▶ **Exercise data**:
%%

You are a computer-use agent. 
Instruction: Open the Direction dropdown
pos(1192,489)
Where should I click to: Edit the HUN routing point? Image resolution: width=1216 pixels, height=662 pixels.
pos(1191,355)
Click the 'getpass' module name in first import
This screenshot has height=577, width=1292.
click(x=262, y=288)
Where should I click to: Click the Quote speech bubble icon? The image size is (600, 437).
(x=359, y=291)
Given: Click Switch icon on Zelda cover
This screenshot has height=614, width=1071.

%%
%%

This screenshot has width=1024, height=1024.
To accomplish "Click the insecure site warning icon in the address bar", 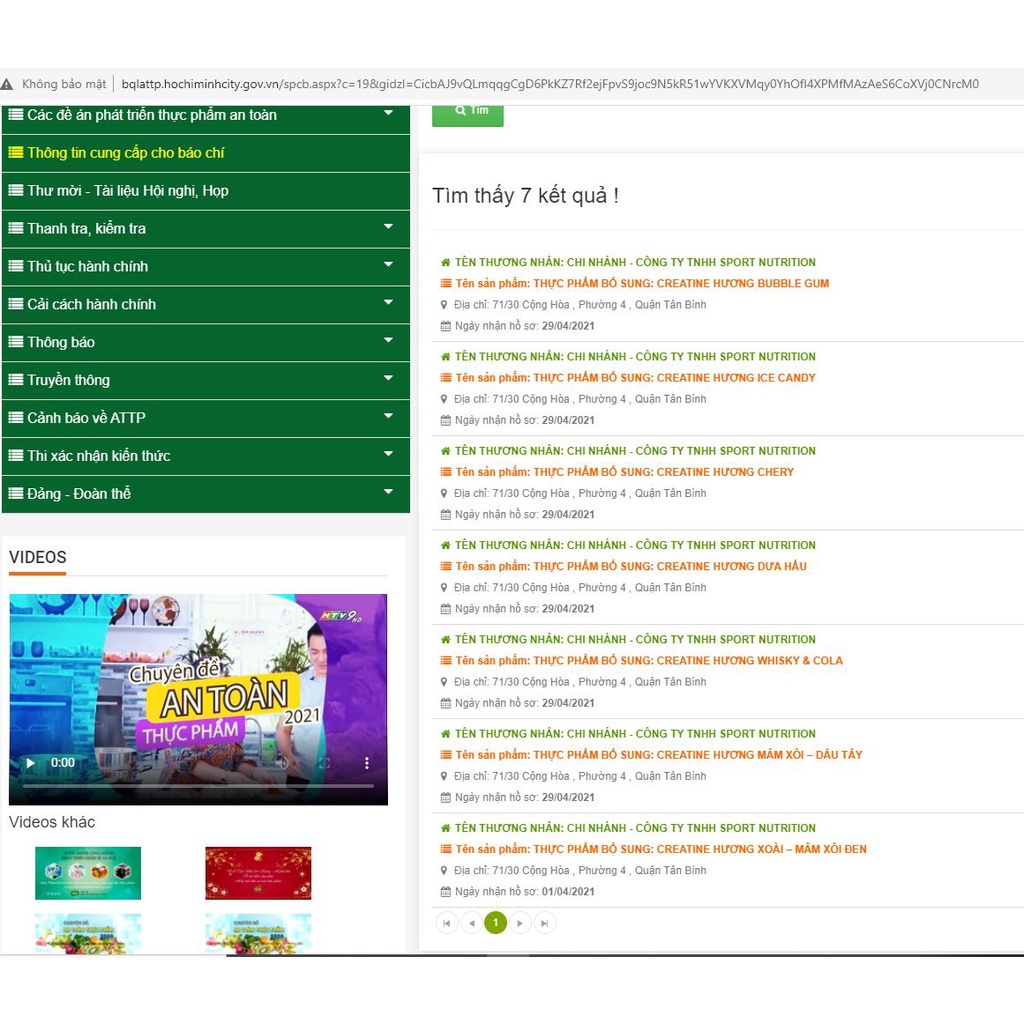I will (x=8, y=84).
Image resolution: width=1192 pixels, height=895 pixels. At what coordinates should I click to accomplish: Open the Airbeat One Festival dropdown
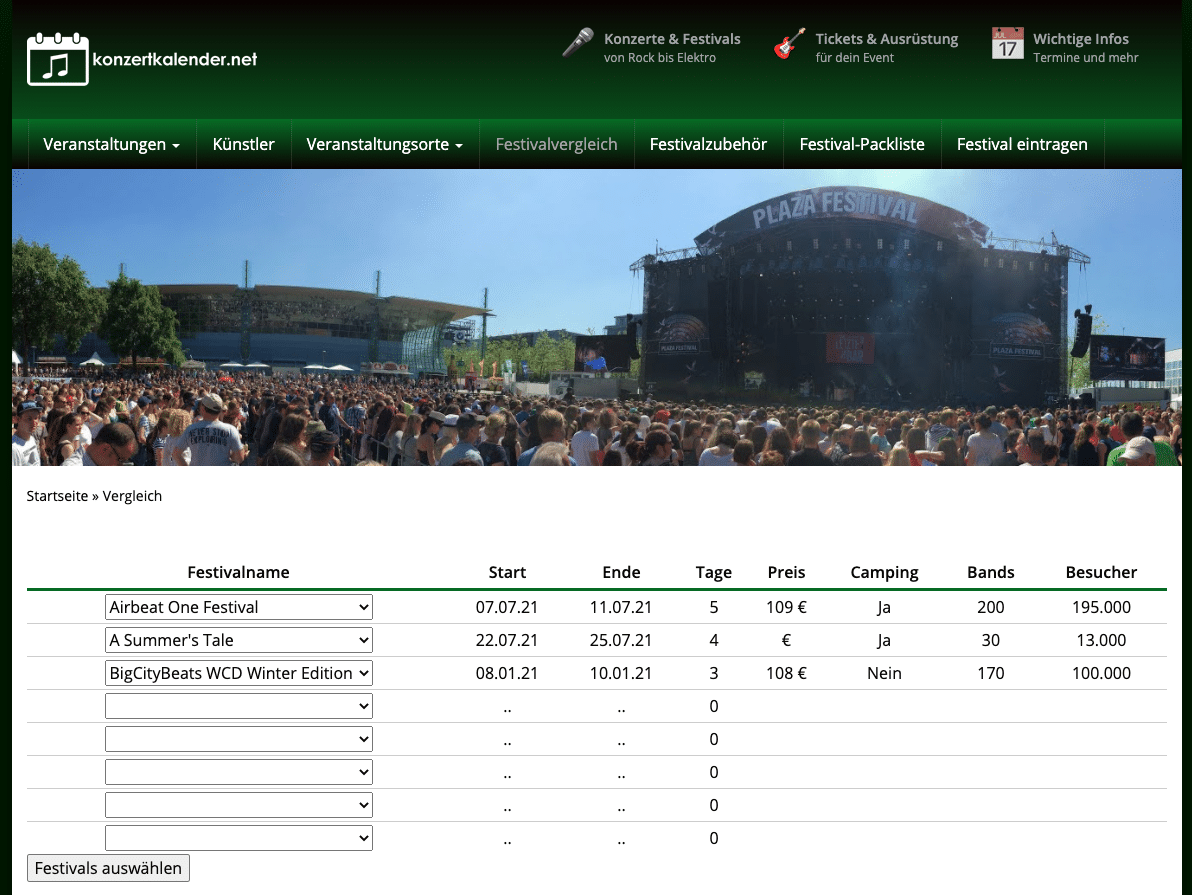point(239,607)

%%

▶ **Problem statement**: From the entries above, return exactly the line containing "Where should I click to: Click", the line containing "This screenshot has height=614, width=1071.", and all lines between, and nothing else.

▶ **Solution**:
Where should I click to: Click the Quote speech bubble icon? The image size is (600, 437).
(x=359, y=291)
Given: Click Switch icon on Zelda cover
This screenshot has height=614, width=1071.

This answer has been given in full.